Sentencing delayed in vulnerable adult embezzlement case 

November 14, 2023

Jessica Engelbrecht

Sentencing delayed in vulnerable adult embezzlement case 

By Allison Scarbrough, Editor

LUDINGTON – After hearing over an hour of attorneys’ arguments about scoring offense variables during a sentencing hearing for a 36-year-old Scottville woman convicted of embezzling from vulnerable adults, Judge Susan K. Sniegowski postponed the hearing in Mason County’s 51st Circuit Court Tuesday, Nov. 14.

Jessica Michelle Englebrecht was found guilty by a jury, Sept. 14, of all 11 charged counts for abusing her authority as a guardian and embezzling from 10 vulnerable adults and commingling their funds.  

Michigan Assistant Attorney General Daniel Gunderson with the Financial Crimes Division, who is prosecuting the case, and defense attorney Tracie Dinehart, who is representing Englebrecht, argued over the scoring of several offense variables in the case that establish sentencing guidelines. 

“Due to a significant number of challenges, I will need a memorandum of law,” said Judge Sniegowski. The attorneys will have 21 days to complete their memos, and then the judge will provide a written opinion on scoring guidelines. A new sentencing date will be set when the memos and opinion are completed.

Defense attorney Tracie Dinehart (standing) addresses the court. Seated next her is Dinehart’s client, Jessica Englebrecht. Seated at the prosecution table are Michigan Assistant Attorney General Daniel Gunderson and Probation/Parole Field Supervisor Matt Chitwood for Mason, Oceana and Newaygo counties.

A jury convicted Englebrecht of eight counts of embezzlement from a vulnerable adult – $1,000 or more but less than $20,000, a five-year felony; one count of vulnerable adults – caregiver commingling funds/obstructing investigations, a two-year high court misdemeanor; one count of embezzlement from a vulnerable adult – $200 or more but less than $1,000, a one-year misdemeanor; and one count of embezzlement from a vulnerable adult – less than $200, a 93-day misdemeanor. 

Michigan State Police began investigating Englebrecht in 2019 in conjunction with Adult Protective Services, said Attorney General Nessel. Englebrecht stood trial for embezzling more than $20,000 from 10 vulnerable adults. She was appointed as a guardian and/or conservator for the adults from 2017-2019.  

“Those the state trusts in court-appointed positions of power as guardians and conservators must be held to the highest standards and must be held accountable when they use their position criminally,” said Nessel in a press release. “I applaud the jury and prosecutors for securing justice in this case, and the investigators at Michigan State Police and Adult Protective Services for their commitment to uncovering this abuse. Michigan’s Elder Abuse Task Force has many recommendations to protect those under guardianship, including the certification of appointed guardians, and I remain committed to pursuing that measure.” 

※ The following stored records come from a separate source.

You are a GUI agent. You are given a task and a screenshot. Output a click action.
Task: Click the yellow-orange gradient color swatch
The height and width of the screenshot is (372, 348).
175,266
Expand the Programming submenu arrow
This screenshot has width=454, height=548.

Attorney General Nessel has made elder abuse a top priority for her administration, assisting in the creation of the Michigan Elder Abuse Task Force. The task force has outlined several recommendations to improve protections for Michigan’s elderly populations, including proposing a certification requirement for those serving as guardians. Currently, no qualification or training is necessary to be a guardian, just a judge’s appointment. 

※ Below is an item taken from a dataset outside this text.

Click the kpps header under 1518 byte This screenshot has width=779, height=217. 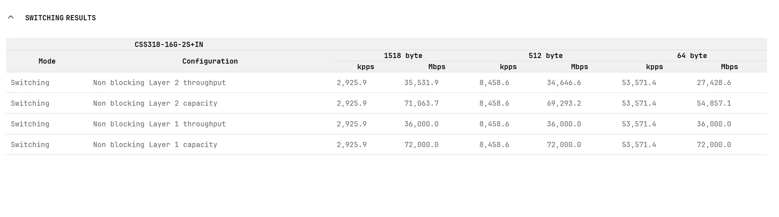click(x=365, y=67)
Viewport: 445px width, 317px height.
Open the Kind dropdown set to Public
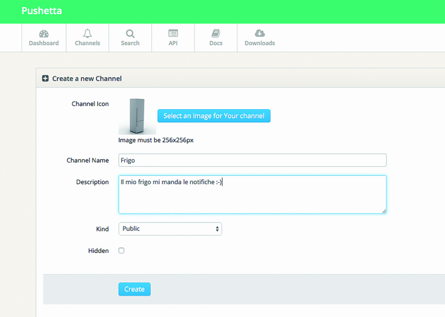point(170,229)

Englebrecht rejected a plea deal, Aug. 18, that would have included no jail time. Assistant Attorney General Gunderson offered a plea agreement in which Englebrecht could have pleaded “no contest” to one felony count of embezzlement from a vulnerable adult and a misdemeanor of commingling funds from a vulnerable adult. The other nine charges would have been dismissed. In light of her rejecting the plea deal and the jury’s verdict, she now faces incarceration.

Englebrecht told the Traverse City Record Eagle in a May 22, 2022 article that she was being unfairly targeted by the AG’s office.